Le plus important aujourd'hui est de recadrer le débat dans le sens de la réforme non seulement de la Sonas, comme entreprise publique, mais surtout de l'arsenal juridique sur lequel est bâti le marché congolais des assurances. Orienter le débat dans le sens de la protection ou non du monopole de la Sonas dans un secteur à très forte mutation serait tout à fait prématuré.
Car, il y a « des points les plus symptomatiques et qui requièrent une attention particulière » sur lesquels il y a une « forme d'urgence à agir », indiquait le professeur, dans un autre entretien à notre rédaction. Il s'agissait, rappelait-il, de : « Le cadre juridique et réglementaire: -l'absence d'une législation efficace en matière d'assurance :
là où les pays de la zone franc exhibent le code CIMA (Conférence interafricaine de marché d'assurances), la RDC ne peut opposer que les lois de 1966 et 1973 qui brillent par leur singulière pauvreté puisqu'elles ont seulement la prétention d'établir le monopole d'Etat et de définir les branches exploitées par la Sonas, sans pour autant répondre aux questions toujours sans réponse des structures nécessaires au fonctionnement efficient des assurances au Congo.
Et surtout, cette législation sommaire pêche par son silence sur la définition des obligations et des droits entre assureurs et assurés, les conditions de la solvabilité de la compagnie nationale ne sont pas plus définies. Les points d'ordre institutionnel : - Inadaptation du statut de la société ;
- Une relation avec les autres institutions à redéfinir (CIMA, FANAF, Banque centrale, ministère de tutelle) ; - Une autorité de contrôle indépendante et crédible à mettre en place sur le modèle de la CIMA si possible.
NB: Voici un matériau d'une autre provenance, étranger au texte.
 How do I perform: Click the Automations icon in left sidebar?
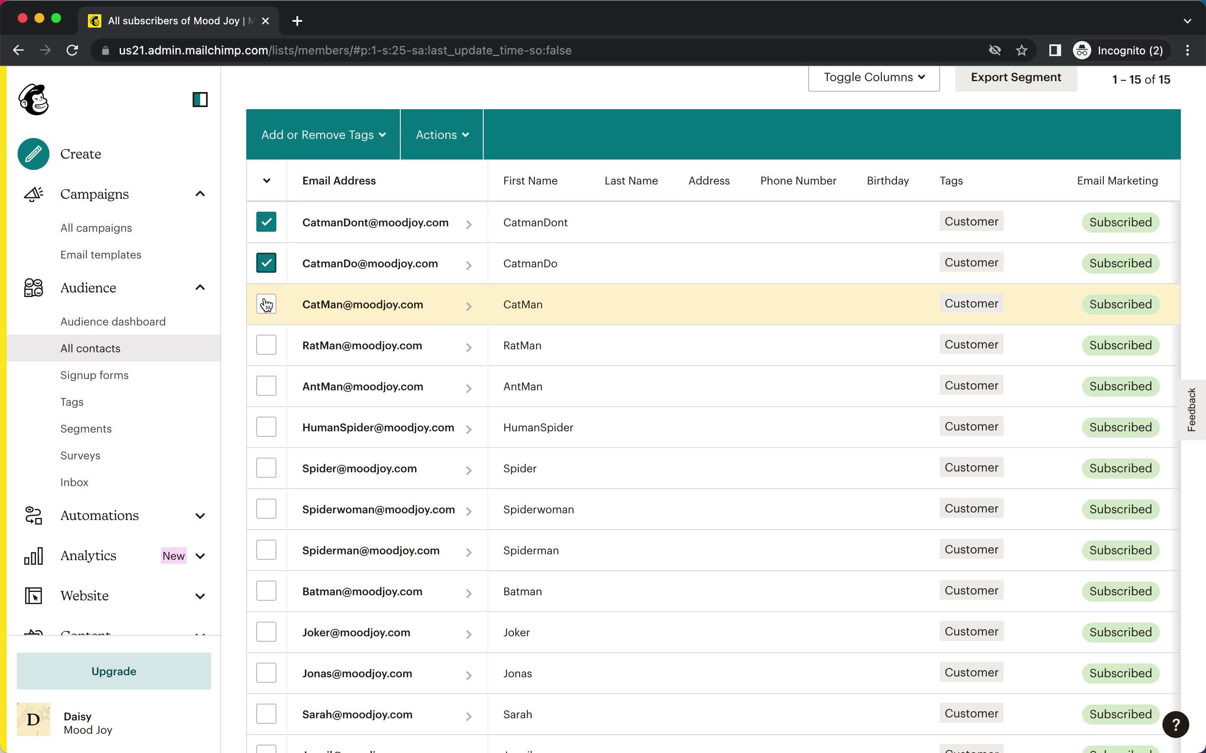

Le cadre macro économique : Les assurances sont en Afrique un des secteurs qui offrent le plus de marge de progression, compte tenu de leur niveau actuel de développement ».
Aujourd'hui, comme le reconnaissait, d'ailleurs le prof Mbonyo, avant son arrivée à la tête de cette entreprise publique, « la Sonas est aujourd'hui à l'image du pays, un convalescent en voie de rétablissement, cela probablement grâce aux remèdes qu'ont commencé de lui administrer ses derniers dirigeants.
La Sonas doit apporter sa part à l'essor de l'économie nationale par la mobilisation de l'épargne longue, nécessaire au financement des projets d'envergure ; ce rôle d'investisseur institutionnel est nécessaire à la crédibilité de la Sonas et utile pour la nation en pleine reconstruction ».
Au ministère des Finances, qui en assure la tutelle technique, et au ministère du Portefeuille qui en détient la tutelle administrative et financière, la réflexion devait préalablement être orientée dans ce sens.
Multiplier des structures parallèles ou complémentaires à la mission de la Sonas, renverrait aux calendes grecques le projet de modernisation d'une entreprise qui a plus besoin de se restructurer. Car, tôt ou tard - les autres lois du 7 juillet 2008 relatives à la réforme le confirme - la Sonas devra se défaire de son monopole pour s'ouvrir à la concurrence.
42 ans après, l'entreprise en a besoin, de même l'Etat congolais, son principal actionnaire.